MI300X Model Sizing and Recommendations | Generated by AI
Great question — that MI300X is a beast. Let me give you concrete numbers.
First, the practical math for llama.cpp GGUF on your ~192 GB VRAM:
| Quant | GB per 100B params | Max model size (192GB) |
|---|---|---|
| Q2_K | ~32 GB | ~600B |
| Q3_K_M | ~45 GB | ~420B |
| Q4_K_M | ~57 GB | ~330B |
| Q5_K_M | ~70 GB | ~270B |
| Q6_K | ~82 GB | ~230B |
| Q8_0 | ~102 GB | ~185B |
Plus KV cache eats into that for long contexts — count ~2 GB per 100K tokens of context.
Sensible ladder to climb (best GGUF format for each):
1. Next step up — Llama 3.3 70B Q4_K_M (~40 GB) Fast, smart, you’ll notice the jump from 0.5B immediately. Feels like going from a bicycle to a sports car.
2. Comfort zone — Qwen 2.5 110B Q4_K_M (~65 GB) Leaves plenty of headroom for context. Chinese + English, very strong. This is the sweet spot for your card.
3. Heavy hitter — DeepSeek-V2 236B Q3_K_M (~106 GB) This is where the MI300X starts flexing. 236B MoE (only 37B active per token, so inference stays fast). Fits comfortably with room for 50K+ tokens of context.
4. Max out — DeepSeek-V3 671B Q2_K (~150 GB) The biggest that practically fits. 671B MoE, ~37B active per token, so tokens/s stays reasonable despite the size. You’d have ~40 GB left for KV cache context. This is the “pushing it to the limit” run.

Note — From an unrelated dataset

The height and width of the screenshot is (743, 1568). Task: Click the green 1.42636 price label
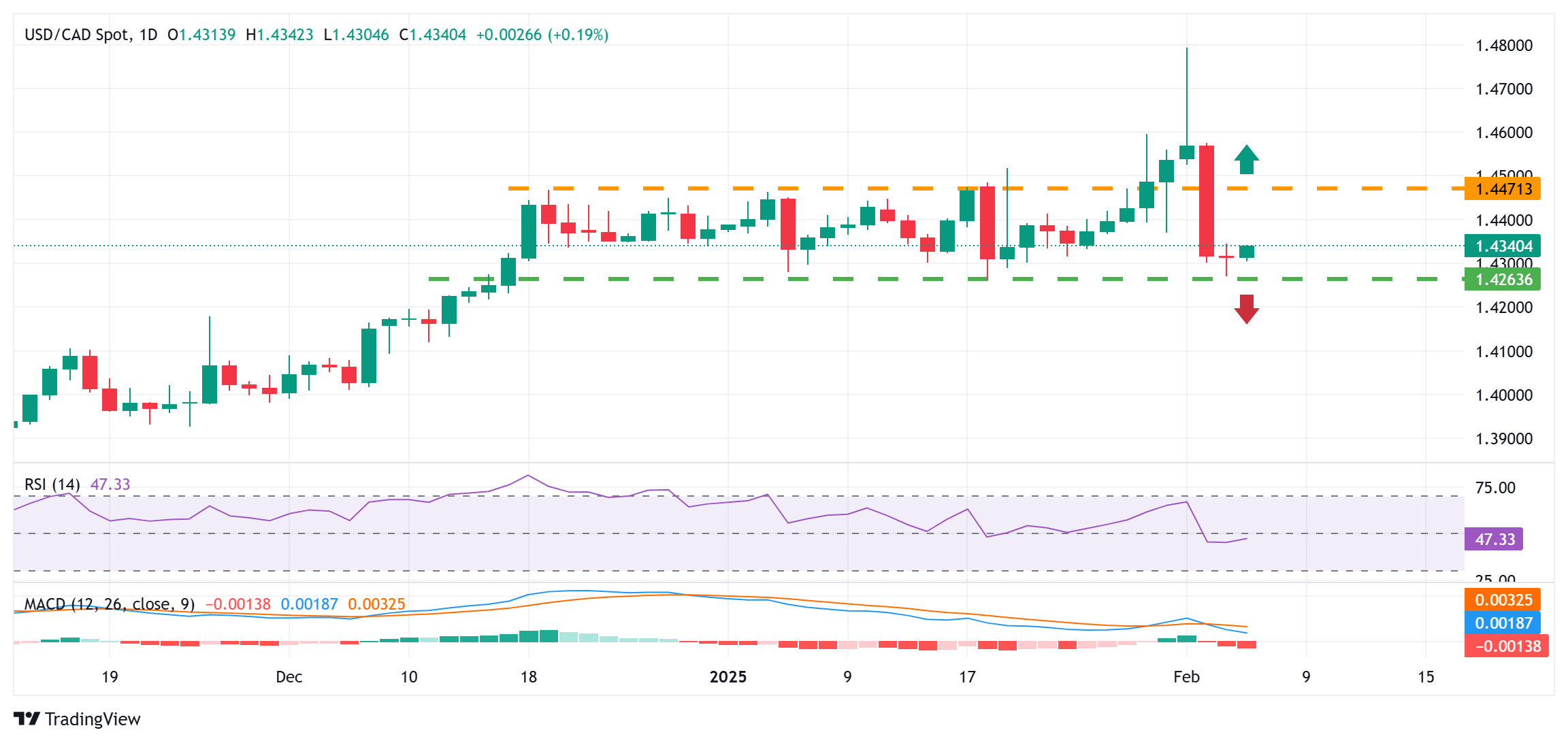[1503, 279]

5. Pure overkill — Llama 3.1 405B Q3_K_M (~182 GB) Only ~10 GB left for context — tight but it loads. You’d get a few thousand tokens of context max.
My recommendation: Try Qwen 2.5 72B Q4_K_M first as a natural next step, then jump to DeepSeek-V2 236B Q3_K_M to really feel what that 192 GB buys you. The 72B will run at 30-50 t/s, and the DeepSeek-V2 MoE will surprise you with how fast it is for its size thanks to sparse activation.
Want me to download and run one of these and see the actual throughput numbers?